Dataset excerpt
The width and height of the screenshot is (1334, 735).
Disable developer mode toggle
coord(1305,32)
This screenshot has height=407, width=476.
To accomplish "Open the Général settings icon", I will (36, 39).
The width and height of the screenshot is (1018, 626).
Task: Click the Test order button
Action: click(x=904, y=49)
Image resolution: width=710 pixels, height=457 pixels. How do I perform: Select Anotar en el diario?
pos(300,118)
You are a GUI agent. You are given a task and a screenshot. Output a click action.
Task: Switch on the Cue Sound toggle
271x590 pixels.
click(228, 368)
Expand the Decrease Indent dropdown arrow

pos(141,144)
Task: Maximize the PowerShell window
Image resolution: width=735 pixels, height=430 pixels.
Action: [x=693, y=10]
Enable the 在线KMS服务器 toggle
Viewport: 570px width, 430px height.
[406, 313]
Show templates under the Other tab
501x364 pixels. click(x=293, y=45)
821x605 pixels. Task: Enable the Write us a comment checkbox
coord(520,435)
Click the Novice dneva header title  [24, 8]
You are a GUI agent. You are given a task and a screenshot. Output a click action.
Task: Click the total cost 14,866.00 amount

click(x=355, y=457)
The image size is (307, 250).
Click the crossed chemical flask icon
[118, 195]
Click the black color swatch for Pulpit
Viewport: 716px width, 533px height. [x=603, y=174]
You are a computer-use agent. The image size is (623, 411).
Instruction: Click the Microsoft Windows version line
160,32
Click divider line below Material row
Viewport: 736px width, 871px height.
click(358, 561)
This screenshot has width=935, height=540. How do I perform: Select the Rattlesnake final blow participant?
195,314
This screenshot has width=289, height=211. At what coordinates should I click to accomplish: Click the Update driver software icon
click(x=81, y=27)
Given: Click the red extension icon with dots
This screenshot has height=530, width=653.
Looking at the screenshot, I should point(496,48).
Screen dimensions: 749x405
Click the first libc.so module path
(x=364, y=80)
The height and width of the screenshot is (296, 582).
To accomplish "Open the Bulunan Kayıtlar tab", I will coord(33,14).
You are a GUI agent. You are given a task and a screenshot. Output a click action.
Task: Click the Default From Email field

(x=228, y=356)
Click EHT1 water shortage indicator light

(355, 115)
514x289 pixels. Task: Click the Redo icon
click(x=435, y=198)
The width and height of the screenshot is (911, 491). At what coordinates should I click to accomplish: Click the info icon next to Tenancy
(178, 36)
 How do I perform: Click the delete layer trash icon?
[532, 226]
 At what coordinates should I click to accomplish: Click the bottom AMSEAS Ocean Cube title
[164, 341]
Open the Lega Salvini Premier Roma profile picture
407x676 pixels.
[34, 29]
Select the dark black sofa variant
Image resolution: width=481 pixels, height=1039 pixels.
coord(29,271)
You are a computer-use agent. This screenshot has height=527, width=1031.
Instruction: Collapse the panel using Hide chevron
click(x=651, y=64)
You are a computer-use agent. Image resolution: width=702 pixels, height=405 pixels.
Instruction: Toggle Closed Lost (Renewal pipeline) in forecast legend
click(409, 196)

=== BRIEF ===
Rewrite the rows above, putting "desktop agent" wherever "computer-use agent" occurs and changing nothing else.

=== RESPONSE BELOW ===
The width and height of the screenshot is (1334, 735).
Disable developer mode toggle
coord(1305,32)
This screenshot has height=407, width=476.
To accomplish "Open the Général settings icon", I will (36, 39).
The width and height of the screenshot is (1018, 626).
Task: Click the Test order button
Action: click(x=904, y=49)
Image resolution: width=710 pixels, height=457 pixels. How do I perform: Select Anotar en el diario?
pos(300,118)
You are a GUI agent. You are given a task and a screenshot. Output a click action.
Task: Switch on the Cue Sound toggle
271x590 pixels.
click(228, 368)
Expand the Decrease Indent dropdown arrow

pos(141,144)
Task: Maximize the PowerShell window
Image resolution: width=735 pixels, height=430 pixels.
Action: [x=693, y=10]
Enable the 在线KMS服务器 toggle
Viewport: 570px width, 430px height.
[406, 313]
Show templates under the Other tab
501x364 pixels. click(x=293, y=45)
821x605 pixels. Task: Enable the Write us a comment checkbox
coord(520,435)
Click the Novice dneva header title  [24, 8]
You are a GUI agent. You are given a task and a screenshot. Output a click action.
Task: Click the total cost 14,866.00 amount

click(x=355, y=457)
The image size is (307, 250).
Click the crossed chemical flask icon
[118, 195]
Click the black color swatch for Pulpit
Viewport: 716px width, 533px height. [x=603, y=174]
You are a desktop agent. The image size is (623, 411).
Instruction: Click the Microsoft Windows version line
160,32
Click divider line below Material row
Viewport: 736px width, 871px height.
click(358, 561)
This screenshot has width=935, height=540. How do I perform: Select the Rattlesnake final blow participant?
195,314
This screenshot has width=289, height=211. At what coordinates should I click to accomplish: Click the Update driver software icon
click(x=81, y=27)
Given: Click the red extension icon with dots
This screenshot has height=530, width=653.
Looking at the screenshot, I should point(496,48).
Screen dimensions: 749x405
Click the first libc.so module path
(x=364, y=80)
The height and width of the screenshot is (296, 582).
To accomplish "Open the Bulunan Kayıtlar tab", I will coord(33,14).
You are a GUI agent. You are given a task and a screenshot. Output a click action.
Task: Click the Default From Email field

(x=228, y=356)
Click EHT1 water shortage indicator light

(355, 115)
514x289 pixels. Task: Click the Redo icon
click(x=435, y=198)
The width and height of the screenshot is (911, 491). At what coordinates should I click to accomplish: Click the info icon next to Tenancy
(178, 36)
 How do I perform: Click the delete layer trash icon?
[532, 226]
 At what coordinates should I click to accomplish: Click the bottom AMSEAS Ocean Cube title
[164, 341]
Open the Lega Salvini Premier Roma profile picture
407x676 pixels.
[34, 29]
Select the dark black sofa variant
Image resolution: width=481 pixels, height=1039 pixels.
coord(29,271)
You are a desktop agent. This screenshot has height=527, width=1031.
Instruction: Collapse the panel using Hide chevron
click(x=651, y=64)
You are a desktop agent. Image resolution: width=702 pixels, height=405 pixels.
Instruction: Toggle Closed Lost (Renewal pipeline) in forecast legend
click(409, 196)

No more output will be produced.